**WHAT THIS TASK INVOLVES:** Copy out the following listing line for line, with no changes.

========================================================================

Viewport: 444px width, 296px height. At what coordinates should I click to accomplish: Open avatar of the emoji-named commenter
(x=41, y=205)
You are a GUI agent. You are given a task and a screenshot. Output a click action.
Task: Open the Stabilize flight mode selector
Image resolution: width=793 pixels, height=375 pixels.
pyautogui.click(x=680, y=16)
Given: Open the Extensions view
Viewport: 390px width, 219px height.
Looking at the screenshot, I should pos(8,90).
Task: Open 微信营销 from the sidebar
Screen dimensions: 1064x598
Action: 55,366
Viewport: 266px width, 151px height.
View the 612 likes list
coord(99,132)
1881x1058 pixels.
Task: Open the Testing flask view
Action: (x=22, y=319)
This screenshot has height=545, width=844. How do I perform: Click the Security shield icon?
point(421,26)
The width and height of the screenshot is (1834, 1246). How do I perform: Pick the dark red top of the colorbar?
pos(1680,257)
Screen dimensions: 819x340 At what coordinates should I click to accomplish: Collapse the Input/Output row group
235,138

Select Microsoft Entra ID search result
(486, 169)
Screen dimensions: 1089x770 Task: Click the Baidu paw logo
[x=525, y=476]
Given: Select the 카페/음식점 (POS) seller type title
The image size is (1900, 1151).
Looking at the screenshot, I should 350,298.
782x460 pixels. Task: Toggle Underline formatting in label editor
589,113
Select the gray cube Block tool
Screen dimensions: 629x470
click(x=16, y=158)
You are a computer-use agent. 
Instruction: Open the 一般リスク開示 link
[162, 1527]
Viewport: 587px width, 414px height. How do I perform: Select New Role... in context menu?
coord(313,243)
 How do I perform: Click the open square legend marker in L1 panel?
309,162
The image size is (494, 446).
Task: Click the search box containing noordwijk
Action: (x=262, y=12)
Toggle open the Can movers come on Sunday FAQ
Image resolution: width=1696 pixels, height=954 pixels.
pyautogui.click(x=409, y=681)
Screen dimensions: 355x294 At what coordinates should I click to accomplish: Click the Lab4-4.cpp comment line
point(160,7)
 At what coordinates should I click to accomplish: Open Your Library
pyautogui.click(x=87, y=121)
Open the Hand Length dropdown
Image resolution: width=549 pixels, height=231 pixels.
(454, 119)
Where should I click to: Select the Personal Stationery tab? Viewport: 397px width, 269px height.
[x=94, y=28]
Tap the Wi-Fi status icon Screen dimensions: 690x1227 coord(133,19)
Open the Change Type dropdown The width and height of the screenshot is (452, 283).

========================================================================

**WRITTEN RESPONSE:**
Viewport: 444px width, 296px height. At what coordinates should I click to accomplish: Open avatar of the emoji-named commenter
(x=41, y=205)
You are a GUI agent. You are given a task and a screenshot. Output a click action.
Task: Open the Stabilize flight mode selector
Image resolution: width=793 pixels, height=375 pixels.
pyautogui.click(x=680, y=16)
Given: Open the Extensions view
Viewport: 390px width, 219px height.
Looking at the screenshot, I should pos(8,90).
Task: Open 微信营销 from the sidebar
Screen dimensions: 1064x598
Action: 55,366
Viewport: 266px width, 151px height.
View the 612 likes list
coord(99,132)
1881x1058 pixels.
Task: Open the Testing flask view
Action: (x=22, y=319)
This screenshot has height=545, width=844. How do I perform: Click the Security shield icon?
point(421,26)
The width and height of the screenshot is (1834, 1246). How do I perform: Pick the dark red top of the colorbar?
pos(1680,257)
Screen dimensions: 819x340 At what coordinates should I click to accomplish: Collapse the Input/Output row group
235,138

Select Microsoft Entra ID search result
(486, 169)
Screen dimensions: 1089x770 Task: Click the Baidu paw logo
[x=525, y=476]
Given: Select the 카페/음식점 (POS) seller type title
The image size is (1900, 1151).
Looking at the screenshot, I should 350,298.
782x460 pixels. Task: Toggle Underline formatting in label editor
589,113
Select the gray cube Block tool
Screen dimensions: 629x470
click(x=16, y=158)
You are a computer-use agent. 
Instruction: Open the 一般リスク開示 link
[162, 1527]
Viewport: 587px width, 414px height. How do I perform: Select New Role... in context menu?
coord(313,243)
 How do I perform: Click the open square legend marker in L1 panel?
309,162
The image size is (494, 446).
Task: Click the search box containing noordwijk
Action: (x=262, y=12)
Toggle open the Can movers come on Sunday FAQ
Image resolution: width=1696 pixels, height=954 pixels.
pyautogui.click(x=409, y=681)
Screen dimensions: 355x294 At what coordinates should I click to accomplish: Click the Lab4-4.cpp comment line
point(160,7)
 At what coordinates should I click to accomplish: Open Your Library
pyautogui.click(x=87, y=121)
Open the Hand Length dropdown
Image resolution: width=549 pixels, height=231 pixels.
(454, 119)
Where should I click to: Select the Personal Stationery tab? Viewport: 397px width, 269px height.
[x=94, y=28]
Tap the Wi-Fi status icon Screen dimensions: 690x1227 coord(133,19)
Open the Change Type dropdown The width and height of the screenshot is (452, 283).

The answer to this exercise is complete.